心象風景。
イヴ・アレグレ監督作品。
私は個人的に、他人の心象風景を観せる作品が好きである。
古くはジャン・エプスタインの「フォトジェニー」で知られる表現方法であるが、本作も全編に渡り、その手法に則った作品である。
本編は前後半を通じ、雨のそぼ降る季節外れの避暑地が舞台となる。
そしてこの「寂しく侘びし気な砂浜」が、本作の主人公・ピエールの作中時点での心象風景を表している。
タイトルに在る、『美しき小さな砂浜』としての描写は、作中終ぞ映されない。
それは彼が過去、其処で見た風景、罪の無い、汚れていない目で見た風景としてしか捉えられていない。
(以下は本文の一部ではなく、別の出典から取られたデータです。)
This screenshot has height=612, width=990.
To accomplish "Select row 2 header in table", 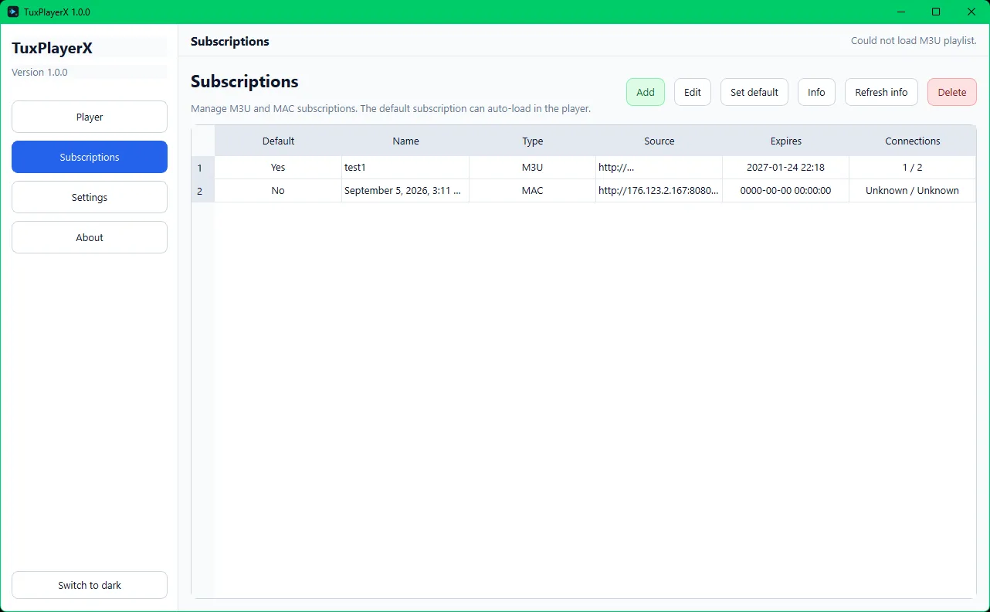I will click(x=200, y=191).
そう云う意味では先述した心象風景の描写も作中現在での物でしか無く、彼自身が抱き続けたこの砂浜の風景は、我々鑑賞者の想像に任される。
陰鬱な砂浜を画面上に観ながら、美しい晴れた砂浜を想像させられる─、何とも善く練られた構成である。
物語は、悲劇にて終えられる。
其の哀愁が、先に挙げた想像上の「美しき小さな砂浜」を、更にまぼろしの様に儚い物にし、切なさを募らせる。
秀逸なラストカットと云い、もっと評価されても良いのでは、と感じられる作品である。